Was machten DPs (Displaced Persons) nach ihrer Befreiung? Sie versuchten, in ihre Heimat zurückzukehren. Auch Mannheimer. 1946 meldete er sich wieder in Neutitschein. Vielleicht erwartete er Ovationen. Aber dem war nicht so. Für die Tschechen war er in erster Linie Deutscher, ein deutscher Jude. Schon 1947 war er wieder in München. Machte dies und das, handelte in der berüchtigten Möhlstraße, heiratete und baute sich ein neues Leben auf. Und da fand er den Weg in die Malerei. Im Hobbyraum des Bungalows in Haar richtete er sich ein Atelier ein und malte nach seinem Stil. Ohne Pinsel, ohne Stellage. Er hatte nur einen riesigen Tisch, spannte darauf Leinwand oder Karton und goss aus rundum stehenden Gefäßen Farbe darüber, ließ sie ineinander zerfließen – ein eigener Weg, ein eigener Stil. Und ein Pseudonym: Ben Jacob. „Ich male nur für mich“ heißt eines seiner drei Büchlein. Dennoch stellte er auch aus.
Seine Erinnerungen „Drei Leben“ erschienen 2012, sein „Spätes Tagebuch“ um 2000 – es ist besonders kraftvoll und fesselnd. Schüler und Schülerinnen in Bayern hörten ihm zu, stiller und gefesselter als ihren besten Lehrern. Bemerkenswert: Er hat dabei nie Schuldige genannt, er schilderte immer nur, was geschehen ist. Und mahnte, dass sich so etwas niemals wiederholen dürfe. Irgendwann in seinem letzten Lebensjahr kam dann eine Einladung: „Mannheimer neben Kandinsky“ hieß es da. Eine Ausstellung im Schlossmuseum Murnau, in der Museenlandschaft des Expressionismus. Und tatsächlich, da hing nun eines der auf flachen Tischen, auf Platten gegossenen Mannheimer-Oeuvres – dort, wo Werke von Gabriele Münter und Franz Marc und Lovis Corinth und die anderen hängen.

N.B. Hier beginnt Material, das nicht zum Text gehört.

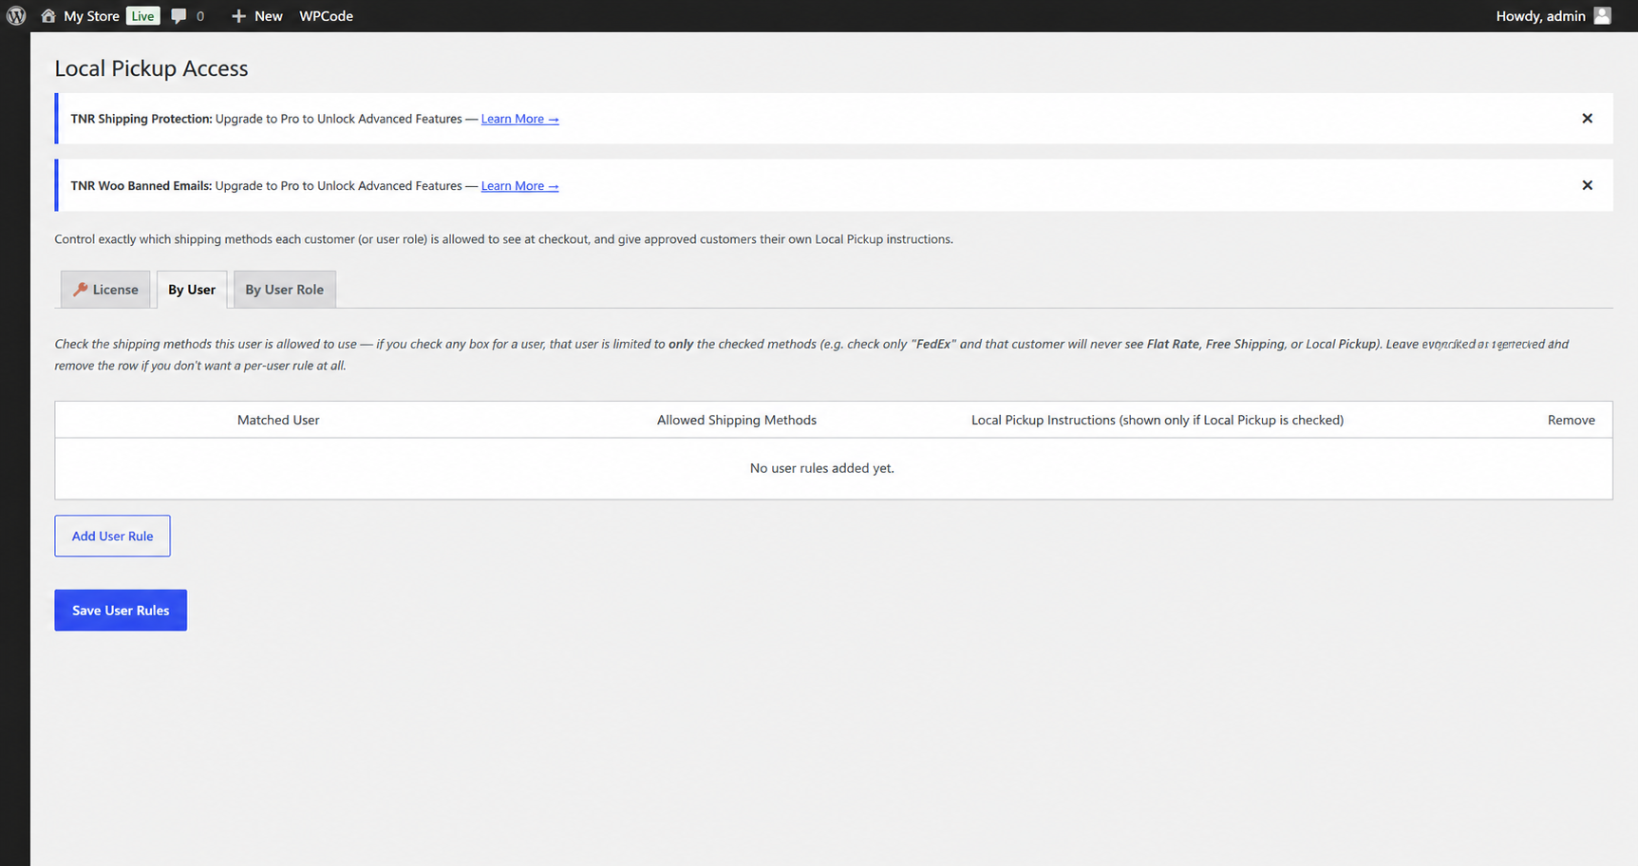Viewport: 1638px width, 866px height.
Task: Open the comments bubble icon
Action: (179, 16)
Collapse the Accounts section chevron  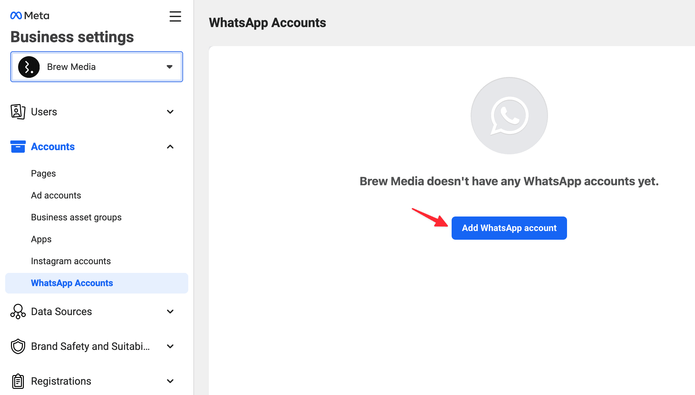[x=170, y=147]
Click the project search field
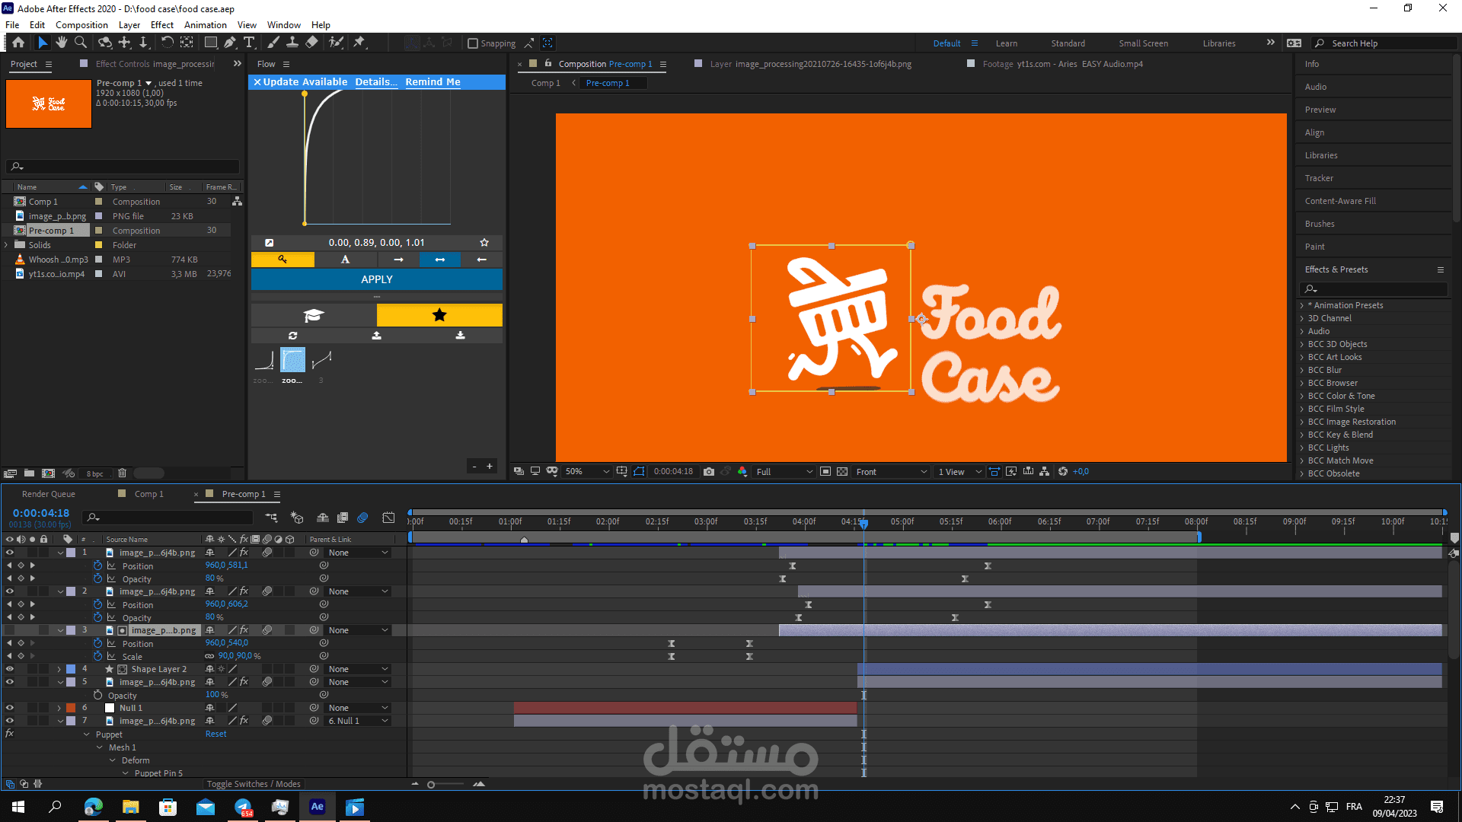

Mannheimer in der Musenlandschaft des Expressionismus. Bemerkenswert!
Altösterreichische Manieren konnte er nie verbergen. Gingen wir zusammen zum Essen und war die Suppe nicht richtig warm, dann schickte er sie zurück und wollte auch nicht mehr recht wiederkommen, obwohl die Svicková, die herrliche Soße und die blütenweißen Serviettenknödel dort am besten schmeckten. Er hatte viel von der Lebensart der alten Österreicher, der Brünner und Wiener. Und er war ein charmanter und ergiebiger Plauderer. Sein Auto, der Tatraplan, war ein wichtiges Stück in seinem Leben: „Seht her, ich habe es geschafft“. Irgendwann hat er ihn verkauft, nach Gauting oder Starnberg, wo das Geld ist.
* Unser Autor Hans-Roland Zitka, 88, war Autojournalist für verschiedene Tageszeitungen und Zeitschriften. Er lebt im Landkreis München.